Claims of U.S. Patent No. 5,953,740, directed to “a computer memory system connectable to a processor and having one or more programmable operational characteristics,” were held invalid under 35 U.S.C. § 101 in Visual Memory, LLC v. NVIDIA Corp., No. 15-789-RGA (D. Del. May 27, 2016). Accordingly, the court granted the defendant’s motion, brought under FRCP 12(b)(6), to dismiss for failure to state a claim.
The ’740 patent proposed to solve the problem that, when “’both code and non-code data are being cached, there will be overlap in their respective’ physical locations in the cache, which may result in a significant decline in performance (known as ‘thrashing’) ‘as data is replaced in response to memory accesses.’” The ’740 patent’s solution to this problem was to segregate processor caches and/or pages of main memory to contain “either code or non-code data.”
Claim 1 of the ’740 patent, the shortest of the three independent claims, is reproduced below:
A computer memory system connectable to a processor and having one or more programmable operational characteristics, said characteristics being defined through configuration by said computer based on the type of said processor, wherein said system is connectable to said processor by a bus, said system comprising:
a main memory connected to said bus; and
a cache connected to said bus;
wherein a programmable operational characteristic of said system determines a type of data stored by said cache.

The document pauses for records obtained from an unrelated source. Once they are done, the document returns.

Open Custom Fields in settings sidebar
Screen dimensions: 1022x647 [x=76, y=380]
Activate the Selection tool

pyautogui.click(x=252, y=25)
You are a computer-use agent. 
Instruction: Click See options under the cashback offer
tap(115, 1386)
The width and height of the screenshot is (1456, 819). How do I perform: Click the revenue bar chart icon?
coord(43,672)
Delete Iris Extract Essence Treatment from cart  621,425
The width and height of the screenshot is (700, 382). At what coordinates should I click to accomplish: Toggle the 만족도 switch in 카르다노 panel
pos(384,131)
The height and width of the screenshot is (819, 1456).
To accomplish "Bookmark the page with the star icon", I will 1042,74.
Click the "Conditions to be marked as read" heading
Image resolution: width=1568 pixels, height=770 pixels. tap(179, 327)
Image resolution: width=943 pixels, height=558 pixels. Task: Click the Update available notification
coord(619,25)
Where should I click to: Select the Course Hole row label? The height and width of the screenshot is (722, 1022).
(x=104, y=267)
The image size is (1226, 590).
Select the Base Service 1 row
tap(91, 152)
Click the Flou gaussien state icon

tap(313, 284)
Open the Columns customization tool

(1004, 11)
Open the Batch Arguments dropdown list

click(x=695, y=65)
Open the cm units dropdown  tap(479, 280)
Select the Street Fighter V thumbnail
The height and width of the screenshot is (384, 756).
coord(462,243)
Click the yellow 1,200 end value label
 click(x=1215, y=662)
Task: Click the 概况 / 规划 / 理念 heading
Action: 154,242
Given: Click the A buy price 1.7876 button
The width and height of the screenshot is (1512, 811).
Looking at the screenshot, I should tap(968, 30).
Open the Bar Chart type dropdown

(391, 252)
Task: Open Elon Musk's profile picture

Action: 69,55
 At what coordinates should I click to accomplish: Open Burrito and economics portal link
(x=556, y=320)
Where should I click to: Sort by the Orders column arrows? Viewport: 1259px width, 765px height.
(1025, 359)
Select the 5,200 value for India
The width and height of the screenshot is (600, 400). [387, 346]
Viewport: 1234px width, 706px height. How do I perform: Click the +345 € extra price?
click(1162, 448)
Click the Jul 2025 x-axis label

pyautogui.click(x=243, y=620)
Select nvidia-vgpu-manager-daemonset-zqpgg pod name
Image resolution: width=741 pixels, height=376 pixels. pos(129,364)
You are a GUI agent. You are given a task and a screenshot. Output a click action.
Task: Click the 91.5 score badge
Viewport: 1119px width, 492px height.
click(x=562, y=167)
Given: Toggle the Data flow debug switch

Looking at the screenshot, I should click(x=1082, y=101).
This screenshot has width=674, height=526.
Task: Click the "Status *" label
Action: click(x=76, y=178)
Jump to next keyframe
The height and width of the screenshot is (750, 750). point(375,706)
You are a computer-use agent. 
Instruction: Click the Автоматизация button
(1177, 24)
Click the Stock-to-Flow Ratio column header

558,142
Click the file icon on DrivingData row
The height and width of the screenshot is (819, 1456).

Turning to the first prong of the Mayo/Alice patent-eligibility test, the court agreed with the defendant “that the claims are directed to the abstract idea of categorical data storage.” The court rejected the plaintiff’s attempt to rely on the recent Federal Circuit case of Enfish, LLC v. Microsoft Corp., explaining that Enfish did not stand for the proposition that a claim would be patent-eligible merely on the basis of improving the operation of a computer. The court here noted that the Federal Circuit in Enfish:
described the central question as “whether the focus of the claims is on the specific asserted improvement in computer capabilities (i.e., the self-referential table for a computer database) or, instead, on a process that qualifies as an ‘abstract idea’ for which computers are invoked merely as a tool.”
Citing the Federal Circuit’s TLI Communications decision a week after Enfish, the court then added that:
Enfish is thus best understood as a case which cautions against oversimplification during step one of Mayo/Alice, rather than a case which exempts from § 101 scrutiny all patents which purport to improve the functioning of a computer.
Here, the claims of the ’740 patent, considered as a whole, are directed to the broad “concept of categorical data storage,” which “is an abstract idea” even if limited “to a particular technological environment.”
Turning to the second prong of the Mayo/Alice test, the court found that the claims did not recite a specific improvement to computing technology sufficient to transform the abstract idea into patent-eligible subject matter. The claims simply recited generic computer components, and did not specify any specific programming, relying instead on a recitation of a “programmable operational characteristic” without any explanation, to determine data types to be stored in a cache.
The takeaway from this case is that, even after Enfish, courts are going to continue to look at very broad claims with a jaundiced eye. The claims here certainly solved a problem that occurred only in a technical environment, i.e., thrashing. But they are very broad. Indeed – pardon the speculation – it certainly seems surprising that these claims survived prior art rejections. In any event, the present case signals that broad claims that can be analogized to manual processes, e.g., here, categorizing data, will continue to face challenges under Alice and Section 101 regardless of the technical problem that they solve.